7. Bioeconomy aligned to the country’s vocation

The Brazilian Coalition, through its Bioeconomy Task Force, established in the scope of the Native Forest Forum, held a series of dialogues to elaborate a concept of bioeconomy aligned with the Brazilian vocation and identity. Furthermore, it concluded that the creation of a national policy on the topic is a fundamental action for the development of the activity in the country, which can become a protagonist by aligning the responsible use of the biodiversity of its biomes, the closeness of traditional peoples and communities with nature, the social capital of family farmers, and the potent capacity for innovation of Brazilian companies in the forestry and agricultural sectors. This vision was made public in September in a position paper.

 8. International Strategy

The Coalition has participated in or organized debates at prominent international events. At Climate Week NY, which took place in September, the movement promoted the panel “Climate networks: civil society and private sector initiatives on the sustainability agenda“, which discussed the importance of dialogue between civil society and the private sector to reach the best results on this agenda. In the same month, the Brazilian Coalition was one of the supporters of the digital conference “GLF Amazonia – Tipping Point“* and participated in panels with themes related to bioeconomy, geopolitics and zero deforestation, besides the final plenary session.

9. Acting at COP 26

Throughout the year, the Coalition held six preparatory webinars* for COP 26, in partnership with the newspaper Valor Econômico, to discuss the main points of the national and international climate agenda. The result of the discussions was consolidated in the document “Recommendations for COP 26“, sent to several governmental instances to support the proposals to be presented by Brazil in the Conference.

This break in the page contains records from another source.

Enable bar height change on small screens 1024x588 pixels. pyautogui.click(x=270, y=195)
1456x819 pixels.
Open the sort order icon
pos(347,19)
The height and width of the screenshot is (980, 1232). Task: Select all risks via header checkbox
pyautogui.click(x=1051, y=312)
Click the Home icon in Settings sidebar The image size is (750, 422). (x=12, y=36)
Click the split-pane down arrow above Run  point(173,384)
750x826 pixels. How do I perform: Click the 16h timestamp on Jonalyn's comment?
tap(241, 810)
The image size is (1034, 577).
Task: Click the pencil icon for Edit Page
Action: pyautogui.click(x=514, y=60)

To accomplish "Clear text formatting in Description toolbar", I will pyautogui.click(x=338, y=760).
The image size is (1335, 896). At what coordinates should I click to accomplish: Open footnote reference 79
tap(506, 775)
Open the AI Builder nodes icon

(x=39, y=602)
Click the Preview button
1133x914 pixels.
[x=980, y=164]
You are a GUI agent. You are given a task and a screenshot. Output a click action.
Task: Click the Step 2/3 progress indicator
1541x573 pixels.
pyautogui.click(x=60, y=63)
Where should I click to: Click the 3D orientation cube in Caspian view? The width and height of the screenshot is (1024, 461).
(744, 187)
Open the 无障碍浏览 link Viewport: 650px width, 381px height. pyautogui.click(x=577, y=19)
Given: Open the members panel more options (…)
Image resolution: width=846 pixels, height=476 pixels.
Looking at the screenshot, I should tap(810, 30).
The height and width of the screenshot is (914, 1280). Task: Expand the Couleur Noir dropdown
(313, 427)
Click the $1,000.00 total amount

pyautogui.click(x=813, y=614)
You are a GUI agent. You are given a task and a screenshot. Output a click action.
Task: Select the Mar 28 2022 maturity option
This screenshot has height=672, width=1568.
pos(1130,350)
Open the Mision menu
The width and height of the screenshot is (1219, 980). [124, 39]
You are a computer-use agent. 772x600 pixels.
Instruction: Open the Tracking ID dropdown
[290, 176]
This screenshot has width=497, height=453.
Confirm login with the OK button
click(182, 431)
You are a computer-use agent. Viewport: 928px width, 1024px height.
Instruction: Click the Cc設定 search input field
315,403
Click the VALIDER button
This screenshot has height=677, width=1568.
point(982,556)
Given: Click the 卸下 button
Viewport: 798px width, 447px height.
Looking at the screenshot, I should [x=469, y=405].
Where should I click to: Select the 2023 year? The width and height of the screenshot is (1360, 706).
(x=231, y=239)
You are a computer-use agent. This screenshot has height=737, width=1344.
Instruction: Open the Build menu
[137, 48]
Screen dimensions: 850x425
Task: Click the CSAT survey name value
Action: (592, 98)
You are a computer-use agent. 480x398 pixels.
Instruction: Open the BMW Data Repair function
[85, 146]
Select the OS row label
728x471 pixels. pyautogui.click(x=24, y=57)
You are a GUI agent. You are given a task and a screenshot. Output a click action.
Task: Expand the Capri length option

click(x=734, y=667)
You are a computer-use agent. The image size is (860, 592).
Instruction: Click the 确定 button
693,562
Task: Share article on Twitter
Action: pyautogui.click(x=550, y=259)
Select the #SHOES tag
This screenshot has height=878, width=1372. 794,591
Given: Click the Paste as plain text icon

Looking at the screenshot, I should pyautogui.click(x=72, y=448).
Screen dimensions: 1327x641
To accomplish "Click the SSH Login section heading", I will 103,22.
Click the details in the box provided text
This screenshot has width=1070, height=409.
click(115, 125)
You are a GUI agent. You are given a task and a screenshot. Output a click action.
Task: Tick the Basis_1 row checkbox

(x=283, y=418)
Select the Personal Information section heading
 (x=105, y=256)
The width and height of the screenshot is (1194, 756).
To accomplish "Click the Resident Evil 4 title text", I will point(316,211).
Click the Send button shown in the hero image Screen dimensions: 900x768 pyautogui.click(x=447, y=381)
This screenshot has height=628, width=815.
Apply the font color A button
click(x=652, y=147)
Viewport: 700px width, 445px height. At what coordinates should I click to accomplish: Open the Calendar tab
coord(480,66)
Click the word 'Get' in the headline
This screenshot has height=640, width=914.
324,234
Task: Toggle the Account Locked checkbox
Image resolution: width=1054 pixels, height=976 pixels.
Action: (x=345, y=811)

The movement also maintained an intense agenda of events at COP 26 and the Global Landscapes Forum – GLF Climate. In particular, on November 8, it held, in partnership with the Amazon Environmental Research Institute (IPAM), an afternoon of debates about the Amazon and how to reconcile production and conservation. Learn more about the Coalition’s participation at COP 26 here*.

 10. Alerts and contributions on environmental licensing, land tenure regularization and other topics

From January to early December 2021, the Brazilian Coalition released 18 position papers, including warnings, recommendations, and contributions, concerning issues that have an impact on the movement’s Vision for the Future, such as: environmental licensing, land ownership regularization, increased climate ambition and deforestation in the Amazon. The most recent positioning refers to the draft bill of the National Policy on Climate Change (PNMC in Portuguese acronym), which, according to the movement, weakens principles, guidelines, commitments, and governance mechanisms that are fundamental to guide the Brazilian climate policy. All position papers are available on the movement’s website.

* The contents found in these URLs are only available in Portuguese.